2. Label expansion lifts Xarelto and Stelara
Johnson's research department has been rolling out a steady stream of top sellers over the past few years, including Xarelto, which got the FDA green-light in July 2011, and Stelara, which won FDA approval in 2009.
Xarelto competes against Boehringer's Pradaxa and Pfizer and Bristol's Eliquis for market share in post-operative orthopedic surgery and cardiovascular indications. Warfarin has long dominated that market, and while Warfarin has a proven track record, it also comes with a spotty safety profile.
Johnson's plaque psoriasis drug Stelara is also growing quickly after the FDA expanded the drug's label last September to include psoriatic arthritis. U.S. sales of Stelara grew 68% year-over-year to $265 million in the fourth quarter, bringing full year U.S. sales to $957 million, up 53% from 2012. In November 2012, the FDA expanded Xarelto's label to include treating and reducing recurring blood clots. That's an important indication that helped Sanofi's Lovenox generate $2.7 billion in annual sales prior to going off-patent in 2010. While it remains to be seen if Xarelto will eventually become that successful, its sales jumped from $239 million in 2012 to $864 million in 2013.
That approval increases Stelara's addressable patient population by 2 million people. Stelara is also posting impressive growth overseas, with revenue in those markets climbing 37% to $547 million in 2013. Overall, Stelara's global revenue grew nearly 50% to $1.5 billion last year.
The expansion of those both Xarelto and Stelara's label offers momentum likely to carry-over this year, suggesting both may eclipse $1 billion in sales this year.
3. Sensipar dodges bundling, sees sales grow
Medicare used to pay for dialysis and dialysis related drugs separately, but it switched to a less costly bundled payment in 2011. Since Medicare accounts for roughly 50% of dialysis center revenue, providers have been cutting costs by reducing the use of Amgen's kidney disease drug Epogen.
However, thanks to a regulatory exemption from bundling, sales of Amgen's Sensipar have swelled, even as Epogen's sales have stalled. Sensipar's original two year exemption would have expired this year, but legislators extended the reprieve through 2016 over fears that current bundled payments were too low to cover its cost. If so, legislators argued patients could be adversely affected.
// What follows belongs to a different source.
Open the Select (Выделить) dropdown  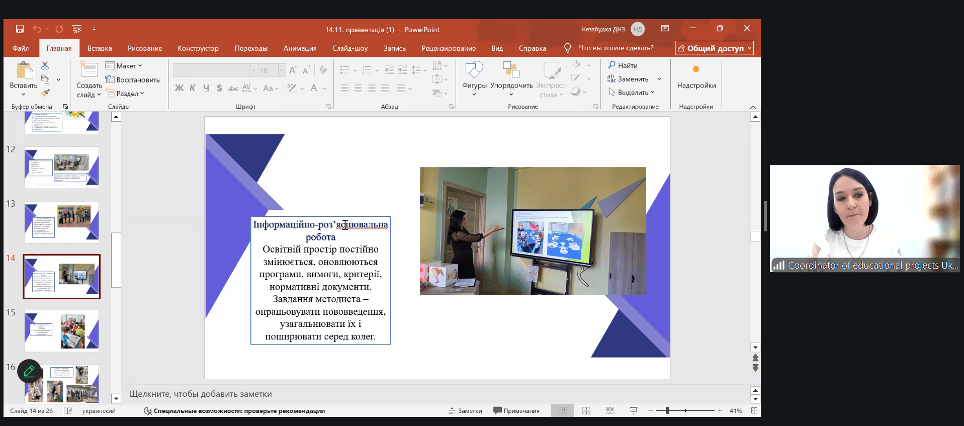(634, 92)
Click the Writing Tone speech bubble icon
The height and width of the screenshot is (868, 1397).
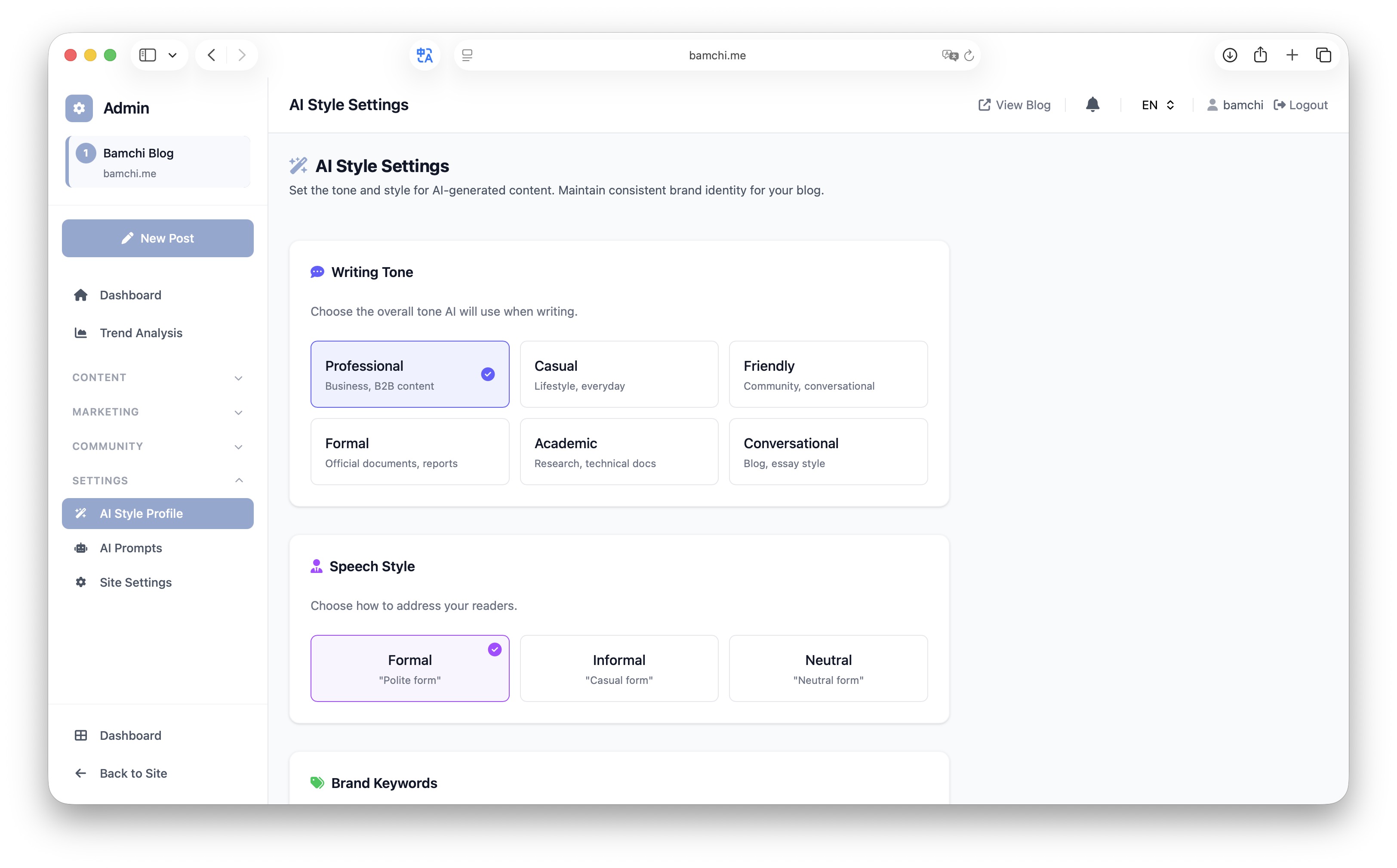coord(317,271)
The exemption helped Sensipar sales grow 15% to $1.1 billion in 2013. Sensipar sales grew even more quickly last quarter, suggesting providers use is accelerating. Revenue climbed 18.5% from the third quarter, and 20% year-over-year, to $307 million. That fourth quarter sales run rate suggests Sensipar sales may cross above the $1 billion threshold in 2014.
Fool-worthy final thoughts
Biogen will begin challenging Novartis and Sanofi's oral MS drugs overseas this year. The EU approved Tecfidera in February, and pricing negotiations are likely under way in key markets like the United Kingdom. That suggests Tecfidera's sales should accelerate as it slowly rolls out in these countries.
Johnson's Xarelto may face stiff competition from Pradaxa and Eliquis, but momentum is likely to continue as doctors become increasingly comfortable with this new class of drugs. Xarelto should also benefit from EU approval of the drug's use in acute coronary syndrome patients last May. Similarly, Stelara's strength should carryover this year given the EU also approved its use in active psoriasis last fall.
Finally, since Amgen's Sensipar enjoys an exemption from bundling through 2016, dialysis centers are likely to continue advocating its use. That suggests sales of the drug will remain strong at least through next year.